━━━━━ RECORD SET

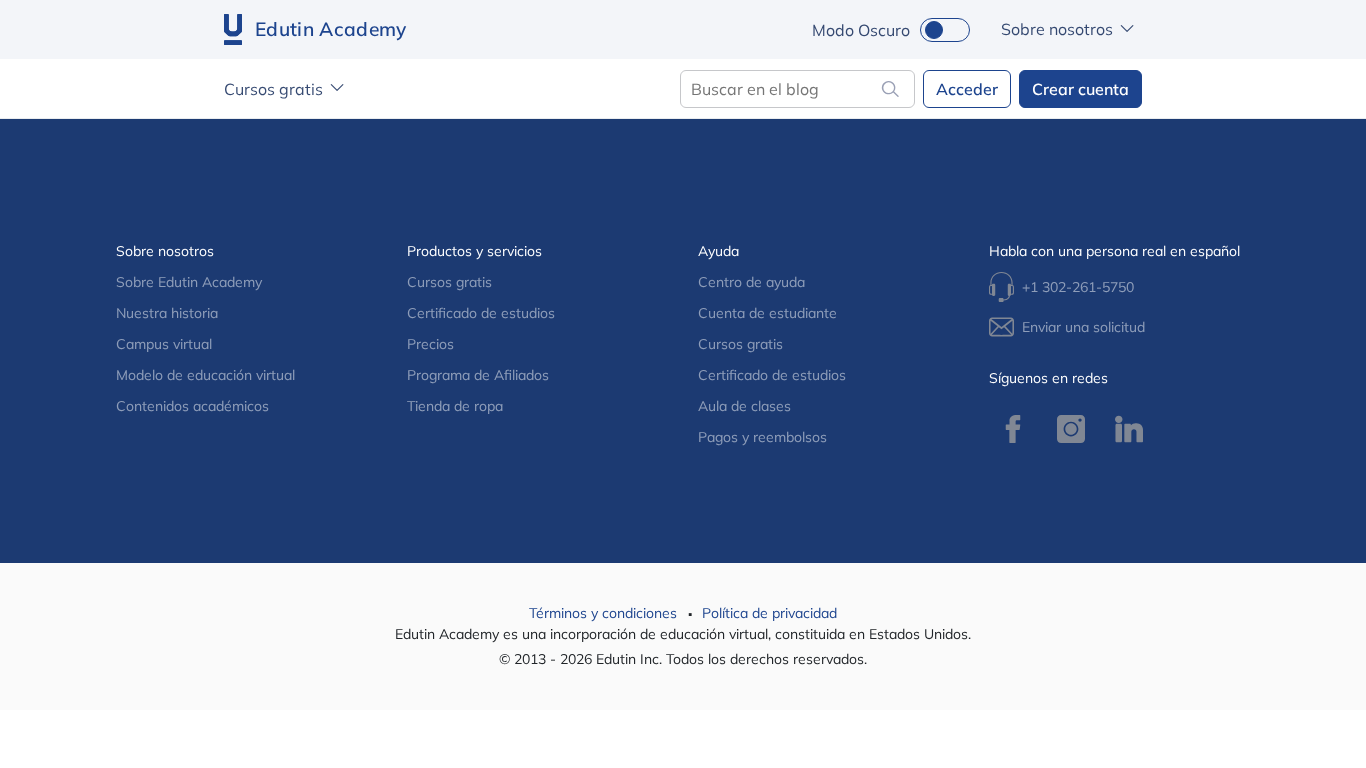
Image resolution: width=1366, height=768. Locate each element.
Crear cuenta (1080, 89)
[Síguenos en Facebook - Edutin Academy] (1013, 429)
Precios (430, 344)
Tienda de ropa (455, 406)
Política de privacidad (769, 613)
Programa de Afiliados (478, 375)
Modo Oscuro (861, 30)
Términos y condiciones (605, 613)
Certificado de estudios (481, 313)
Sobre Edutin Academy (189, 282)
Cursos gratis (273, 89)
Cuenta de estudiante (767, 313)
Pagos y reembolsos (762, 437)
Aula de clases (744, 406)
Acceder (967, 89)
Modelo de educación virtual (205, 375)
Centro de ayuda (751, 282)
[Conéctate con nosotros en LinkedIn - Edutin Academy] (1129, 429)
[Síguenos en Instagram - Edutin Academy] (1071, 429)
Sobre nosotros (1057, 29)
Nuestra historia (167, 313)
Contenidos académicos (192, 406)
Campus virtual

━━━━━━━━━━
━━━━━ RECORD SET

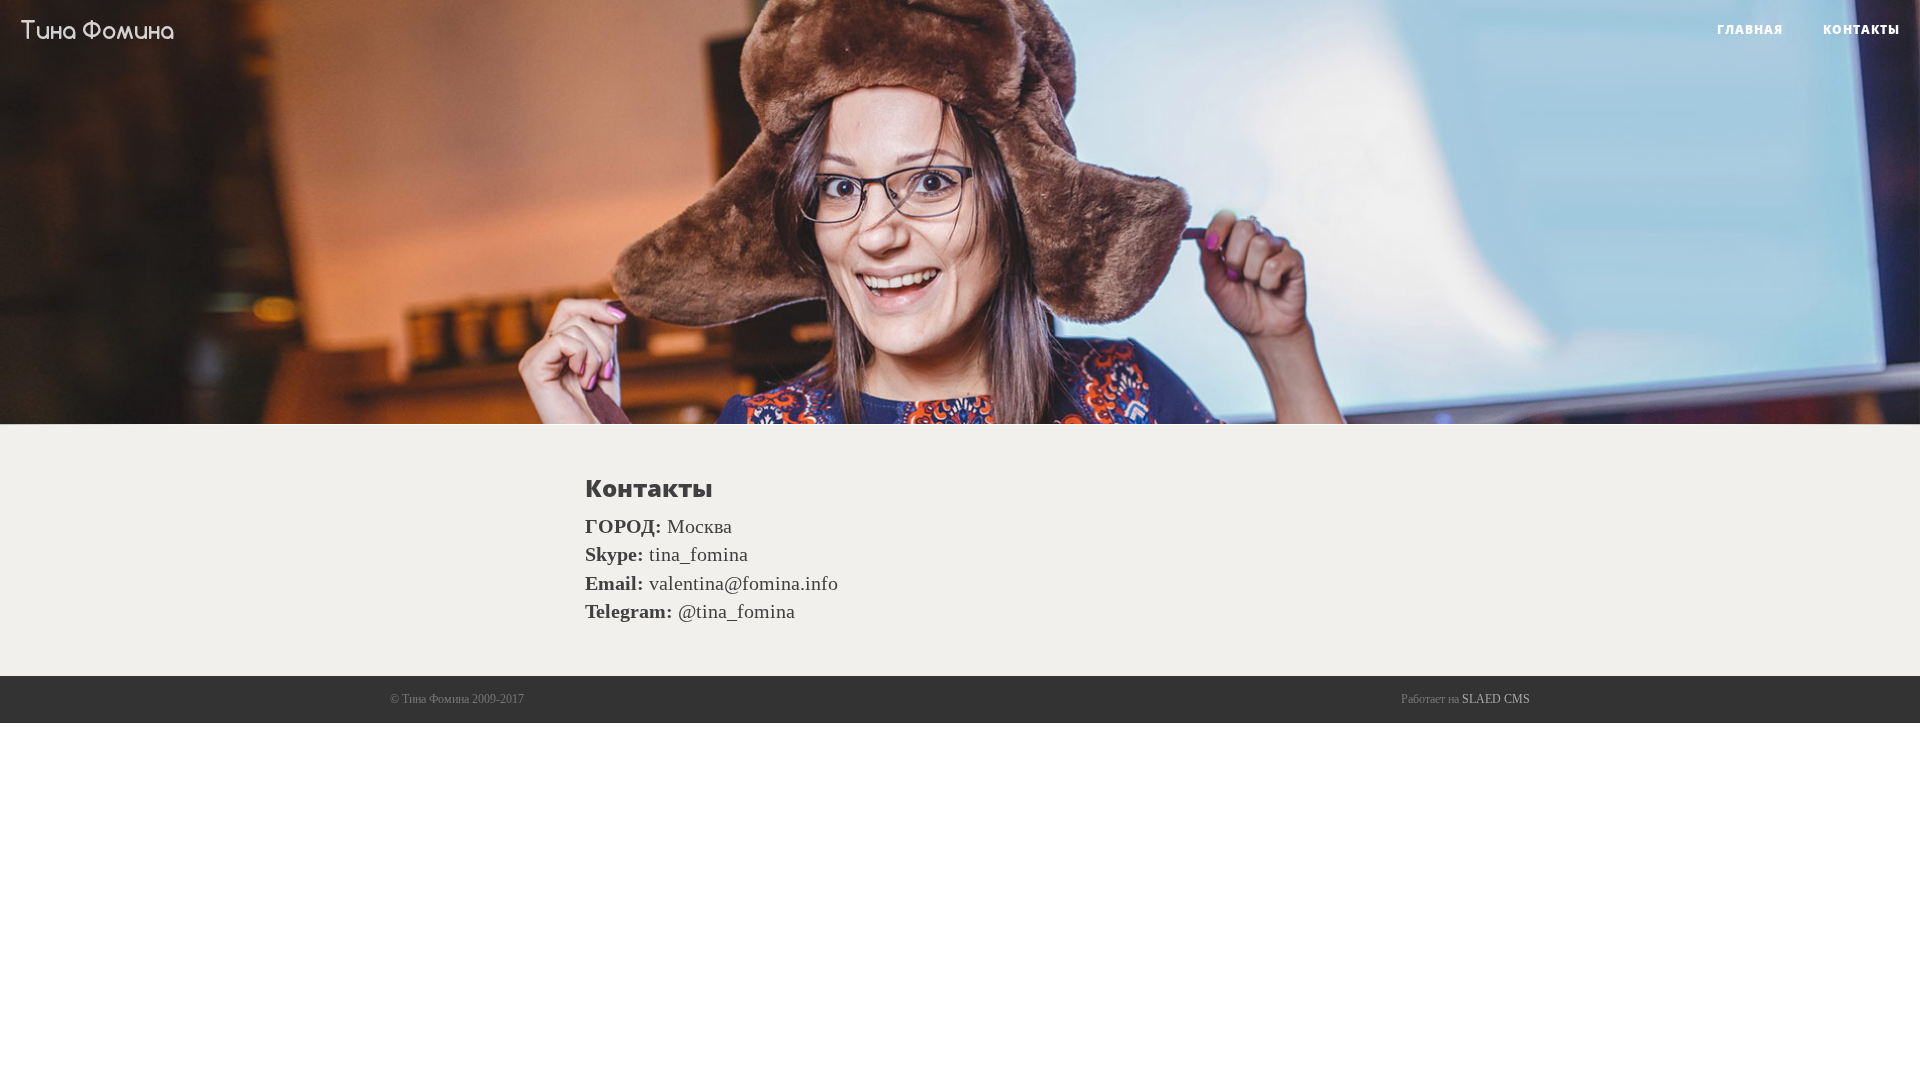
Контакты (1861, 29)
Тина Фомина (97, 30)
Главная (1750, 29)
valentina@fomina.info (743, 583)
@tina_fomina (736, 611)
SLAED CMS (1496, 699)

━━━━━━━━━━

WHAT IS EXPECTED - Where a line of the entries above holds the word "Edutin", return that line.

TASK ANSWER -
[Síguenos en Facebook - Edutin Academy] (1013, 429)
Sobre Edutin Academy (189, 282)
[Conéctate con nosotros en LinkedIn - Edutin Academy] (1129, 429)
[Síguenos en Instagram - Edutin Academy] (1071, 429)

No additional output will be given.